In the patent claims on spatial audio metadata, what does claim 3 say the rendering information comprises?

Page ->

____

CLAIMS 1. An apparatus comprising means for: obtaining an encoded spatial audio signal comprising one or more audio signals and first spatial metadata, wherein the first spatial metadata is configured to enable rendering of spatial audio in a first audio format from the one or more audio signals; determining second spatial metadata using at least the first spatial metadata, wherein the second spatial metadata enables rendering of spatial audio in a second audio format from the one or more audio signals; and enabling rendering of the spatial audio in the second audio format using at least the second spatial metadata and the one or more audio signals.

2. An apparatus as claimed in claim 1, wherein using the first spatial metadata to determine the second spatial metadata comprises determining rendering information from the first spatial metadata and calculating the second spatial metadata from the rendering information.

3. An apparatus as claimed in claim 2, wherein the rendering information comprises one or more mixing matrices.

4. An apparatus as claimed in claim 1, wherein using the first spatial metadata to determine the second spatial metadata comprises calculating the second spatial metadata directly from the first spatial metadata.

5. An apparatus as claimed in any preceding claim, wherein using the first spatial metadata to determine the second spatial metadata is based on the one or more audio signals.

6. An apparatus as claimed in any preceding claim, wherein using the first spatial metadata to determine the second spatial metadata comprises determining one or more covariance matrices of the one or more audio signals

7. An apparatus as claimed in any preceding claim, wherein the means are for determining the second spatial metadata without rendering the spatial audio in the first audio format.

8. An apparatus as claimed in any preceding claim, wherein the means are for enabling different types of spatial metadata to be used for rendering different frequencies of the spatial audio.

____

Provided material ->
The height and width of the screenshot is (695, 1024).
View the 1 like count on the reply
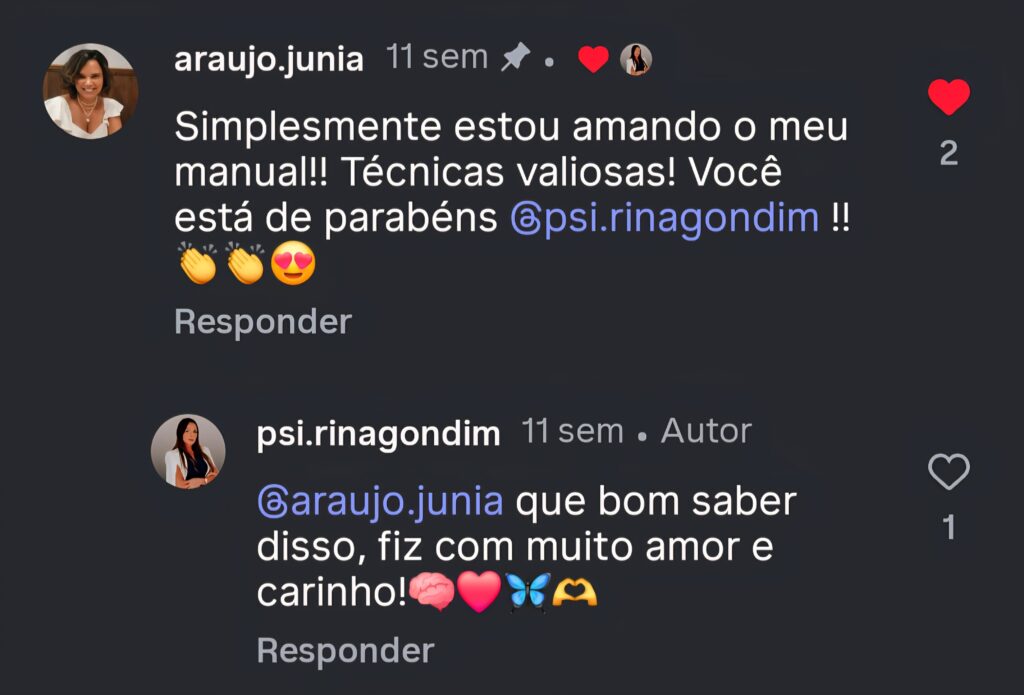[x=948, y=527]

____

Complete answer -> One or more mixing matrices.